The combination of the 1914/15 Star, Victory Medal and War Medal was fairly commonplace. You could observe hundreds of them in Armistice Day parades, right up to the early ’70′s. This combination earned for itself the common nickname, ‘Pip, Squeak and Wilfred’.
Popularly known as the Mons Star, this medal was awarded to all officers, warrant officers, non-commissioned officers, and all men of the British and Indian Forces, including civilian medical practitioners, nursing sisters, nurses and others employed with military hospitals; as well as men of the Royal Navy, Royal Marines, Royal Naval Reserve and Royal Naval Volunteer Reserve who served on the establishment of their unit in France and Belgium between August 5th 1914, and midnight of November 22/23rd, 1914.
Similar to the 1914 Star it was issued to all personnel mentioned above, with certain exceptions, who served in a theatre of war before December 31st 1915 and who did not qualify for the earlier star.

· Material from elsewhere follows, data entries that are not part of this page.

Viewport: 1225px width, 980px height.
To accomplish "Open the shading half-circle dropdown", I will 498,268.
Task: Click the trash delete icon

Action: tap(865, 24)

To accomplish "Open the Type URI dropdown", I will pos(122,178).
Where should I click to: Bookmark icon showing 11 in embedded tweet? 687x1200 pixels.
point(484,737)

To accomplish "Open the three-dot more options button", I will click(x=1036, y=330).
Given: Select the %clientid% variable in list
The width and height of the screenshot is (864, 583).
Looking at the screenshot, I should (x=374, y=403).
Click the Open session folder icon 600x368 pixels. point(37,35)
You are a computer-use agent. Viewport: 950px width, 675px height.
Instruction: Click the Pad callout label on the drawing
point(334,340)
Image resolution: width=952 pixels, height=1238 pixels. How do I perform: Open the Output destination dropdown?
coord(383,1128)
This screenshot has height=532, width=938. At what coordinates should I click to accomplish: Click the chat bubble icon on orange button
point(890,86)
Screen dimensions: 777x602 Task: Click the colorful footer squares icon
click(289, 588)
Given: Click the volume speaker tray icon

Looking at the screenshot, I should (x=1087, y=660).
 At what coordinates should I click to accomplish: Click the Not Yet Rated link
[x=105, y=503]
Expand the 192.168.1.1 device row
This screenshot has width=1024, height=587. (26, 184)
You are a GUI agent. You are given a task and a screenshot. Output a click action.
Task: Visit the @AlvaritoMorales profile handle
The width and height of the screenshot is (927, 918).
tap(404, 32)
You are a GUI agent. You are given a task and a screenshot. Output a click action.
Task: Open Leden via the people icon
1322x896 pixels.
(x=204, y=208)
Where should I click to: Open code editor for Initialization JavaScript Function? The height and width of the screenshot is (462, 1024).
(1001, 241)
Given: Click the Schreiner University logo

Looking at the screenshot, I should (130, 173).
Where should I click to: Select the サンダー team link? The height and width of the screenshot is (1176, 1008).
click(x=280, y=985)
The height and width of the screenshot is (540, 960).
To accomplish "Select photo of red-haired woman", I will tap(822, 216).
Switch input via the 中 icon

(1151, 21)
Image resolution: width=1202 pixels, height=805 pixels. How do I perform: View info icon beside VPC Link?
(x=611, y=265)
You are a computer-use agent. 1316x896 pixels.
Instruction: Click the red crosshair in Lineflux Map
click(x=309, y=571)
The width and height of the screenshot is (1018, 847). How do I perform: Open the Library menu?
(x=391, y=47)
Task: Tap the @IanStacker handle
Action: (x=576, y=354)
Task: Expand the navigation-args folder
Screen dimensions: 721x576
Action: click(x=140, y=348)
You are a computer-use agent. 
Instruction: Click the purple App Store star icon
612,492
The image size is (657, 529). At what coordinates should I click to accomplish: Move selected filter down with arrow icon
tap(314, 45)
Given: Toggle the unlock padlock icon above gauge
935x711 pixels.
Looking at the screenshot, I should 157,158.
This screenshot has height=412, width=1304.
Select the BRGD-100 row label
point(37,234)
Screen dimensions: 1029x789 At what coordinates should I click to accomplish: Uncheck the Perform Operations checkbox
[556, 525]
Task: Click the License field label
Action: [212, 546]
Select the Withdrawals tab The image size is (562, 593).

The basic requirement was that a member of the fighting forces had to leave his native shore in any part of the British Empire while on service. It did not matter whether he/she entered a theatre of war or not.
This medal was awarded to all those who entered a theatre of war. It follows that every recipient of the Victory Medal also qualified for the British War Medal, but not the other way round. The Victory Medals continued to be awarded after the Armistice, for the British forces who saw action in North Russia (up to October 12th, 1919) and Trans-Caspia (up to April 17th, 1919) also qualified.